Which lines below contain the string "navigation", matching case? Identify each one and copy it out in full.

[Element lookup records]

━━━

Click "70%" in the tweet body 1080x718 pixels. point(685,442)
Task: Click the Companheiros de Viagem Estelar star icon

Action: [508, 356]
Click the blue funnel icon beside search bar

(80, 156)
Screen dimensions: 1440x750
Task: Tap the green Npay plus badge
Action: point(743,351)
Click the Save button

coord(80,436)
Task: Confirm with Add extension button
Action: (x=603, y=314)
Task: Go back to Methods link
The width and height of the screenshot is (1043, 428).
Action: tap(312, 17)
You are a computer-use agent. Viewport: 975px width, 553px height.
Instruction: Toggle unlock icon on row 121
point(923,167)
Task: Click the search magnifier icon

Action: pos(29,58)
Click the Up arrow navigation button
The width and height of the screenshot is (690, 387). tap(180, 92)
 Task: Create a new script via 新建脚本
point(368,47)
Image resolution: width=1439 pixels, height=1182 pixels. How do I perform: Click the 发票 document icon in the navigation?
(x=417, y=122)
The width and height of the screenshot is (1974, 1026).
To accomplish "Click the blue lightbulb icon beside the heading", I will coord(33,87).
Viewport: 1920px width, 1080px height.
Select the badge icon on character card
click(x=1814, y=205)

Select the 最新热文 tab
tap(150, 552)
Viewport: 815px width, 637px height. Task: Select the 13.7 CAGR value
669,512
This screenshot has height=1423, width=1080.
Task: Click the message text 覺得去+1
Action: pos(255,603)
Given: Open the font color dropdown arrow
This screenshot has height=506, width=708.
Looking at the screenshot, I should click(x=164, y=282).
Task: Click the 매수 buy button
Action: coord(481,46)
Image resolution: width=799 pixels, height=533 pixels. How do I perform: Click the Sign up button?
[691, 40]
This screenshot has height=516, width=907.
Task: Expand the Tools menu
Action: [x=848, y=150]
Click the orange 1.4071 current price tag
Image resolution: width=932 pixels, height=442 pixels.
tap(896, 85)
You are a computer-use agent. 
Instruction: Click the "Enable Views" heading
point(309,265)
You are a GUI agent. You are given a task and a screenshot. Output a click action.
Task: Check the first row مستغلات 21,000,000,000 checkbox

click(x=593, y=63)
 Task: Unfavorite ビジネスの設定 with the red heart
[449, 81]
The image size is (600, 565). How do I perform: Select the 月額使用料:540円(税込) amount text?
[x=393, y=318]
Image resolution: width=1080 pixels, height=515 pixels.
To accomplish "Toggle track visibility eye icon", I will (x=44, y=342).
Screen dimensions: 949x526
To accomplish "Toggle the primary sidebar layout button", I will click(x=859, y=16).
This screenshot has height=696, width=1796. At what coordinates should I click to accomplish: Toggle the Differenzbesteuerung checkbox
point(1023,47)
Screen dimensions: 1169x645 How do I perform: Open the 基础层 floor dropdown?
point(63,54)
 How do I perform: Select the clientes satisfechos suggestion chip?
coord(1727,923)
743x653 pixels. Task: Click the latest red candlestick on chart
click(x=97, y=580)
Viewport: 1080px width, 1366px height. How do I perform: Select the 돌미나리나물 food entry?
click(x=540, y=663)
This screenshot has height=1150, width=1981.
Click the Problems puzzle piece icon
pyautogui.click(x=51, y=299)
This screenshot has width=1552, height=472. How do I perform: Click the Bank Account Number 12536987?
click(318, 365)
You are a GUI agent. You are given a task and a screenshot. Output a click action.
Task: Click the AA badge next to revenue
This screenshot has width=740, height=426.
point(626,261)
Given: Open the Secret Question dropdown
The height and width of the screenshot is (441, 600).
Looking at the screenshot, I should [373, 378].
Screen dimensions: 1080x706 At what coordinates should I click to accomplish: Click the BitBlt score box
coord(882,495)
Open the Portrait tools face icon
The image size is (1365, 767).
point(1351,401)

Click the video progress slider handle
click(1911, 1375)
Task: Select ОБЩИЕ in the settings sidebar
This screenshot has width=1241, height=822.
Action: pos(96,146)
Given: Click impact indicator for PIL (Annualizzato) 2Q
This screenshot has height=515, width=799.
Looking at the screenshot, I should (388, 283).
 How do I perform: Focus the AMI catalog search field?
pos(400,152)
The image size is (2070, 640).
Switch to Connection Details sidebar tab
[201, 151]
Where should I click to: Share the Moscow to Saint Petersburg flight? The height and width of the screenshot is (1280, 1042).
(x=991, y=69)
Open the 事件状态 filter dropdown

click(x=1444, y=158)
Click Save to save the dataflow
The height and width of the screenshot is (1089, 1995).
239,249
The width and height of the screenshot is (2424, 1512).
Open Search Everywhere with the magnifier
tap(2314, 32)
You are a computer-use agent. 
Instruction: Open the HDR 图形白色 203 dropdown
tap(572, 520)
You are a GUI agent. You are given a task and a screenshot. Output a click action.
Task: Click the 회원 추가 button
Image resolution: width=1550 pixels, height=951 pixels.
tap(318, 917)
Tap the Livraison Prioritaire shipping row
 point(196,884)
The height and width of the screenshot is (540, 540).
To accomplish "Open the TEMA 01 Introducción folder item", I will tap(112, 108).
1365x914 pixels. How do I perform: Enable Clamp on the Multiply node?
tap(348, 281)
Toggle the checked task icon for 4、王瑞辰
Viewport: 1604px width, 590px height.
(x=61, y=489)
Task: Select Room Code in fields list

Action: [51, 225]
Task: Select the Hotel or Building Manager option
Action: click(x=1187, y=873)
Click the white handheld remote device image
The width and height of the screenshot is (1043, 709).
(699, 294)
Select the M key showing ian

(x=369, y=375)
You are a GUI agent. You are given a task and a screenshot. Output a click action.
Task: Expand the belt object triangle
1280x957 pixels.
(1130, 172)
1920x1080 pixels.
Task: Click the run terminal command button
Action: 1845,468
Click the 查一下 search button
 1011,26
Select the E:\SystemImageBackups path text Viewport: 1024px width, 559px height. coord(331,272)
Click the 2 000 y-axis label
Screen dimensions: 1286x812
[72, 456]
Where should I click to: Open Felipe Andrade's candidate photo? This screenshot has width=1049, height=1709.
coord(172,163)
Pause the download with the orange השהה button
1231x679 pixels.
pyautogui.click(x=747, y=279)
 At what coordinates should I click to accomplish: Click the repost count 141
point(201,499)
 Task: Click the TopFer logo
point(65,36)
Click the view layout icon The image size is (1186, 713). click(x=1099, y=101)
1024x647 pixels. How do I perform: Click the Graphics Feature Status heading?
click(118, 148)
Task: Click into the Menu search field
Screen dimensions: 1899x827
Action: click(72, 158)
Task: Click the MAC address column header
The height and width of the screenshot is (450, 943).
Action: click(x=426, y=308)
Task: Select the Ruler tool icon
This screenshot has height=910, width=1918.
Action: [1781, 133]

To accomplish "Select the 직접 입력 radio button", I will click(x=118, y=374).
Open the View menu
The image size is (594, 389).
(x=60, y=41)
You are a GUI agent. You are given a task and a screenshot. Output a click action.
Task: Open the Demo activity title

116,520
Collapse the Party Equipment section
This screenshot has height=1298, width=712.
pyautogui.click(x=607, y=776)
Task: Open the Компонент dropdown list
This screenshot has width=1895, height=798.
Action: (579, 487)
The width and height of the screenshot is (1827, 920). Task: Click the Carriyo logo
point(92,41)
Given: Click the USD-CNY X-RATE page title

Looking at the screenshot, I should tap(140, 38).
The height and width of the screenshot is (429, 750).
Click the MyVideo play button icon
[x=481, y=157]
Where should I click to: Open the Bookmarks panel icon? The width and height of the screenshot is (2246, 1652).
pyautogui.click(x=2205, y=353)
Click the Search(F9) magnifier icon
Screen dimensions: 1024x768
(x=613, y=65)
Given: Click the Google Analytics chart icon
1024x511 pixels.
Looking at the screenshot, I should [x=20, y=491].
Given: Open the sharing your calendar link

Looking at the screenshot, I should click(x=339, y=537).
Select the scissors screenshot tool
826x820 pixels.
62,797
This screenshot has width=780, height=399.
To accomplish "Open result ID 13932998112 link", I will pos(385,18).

━━━

**The response**
Click the Up arrow navigation button
Image resolution: width=1439 pixels, height=1182 pixels. How do I perform: Click the 发票 document icon in the navigation?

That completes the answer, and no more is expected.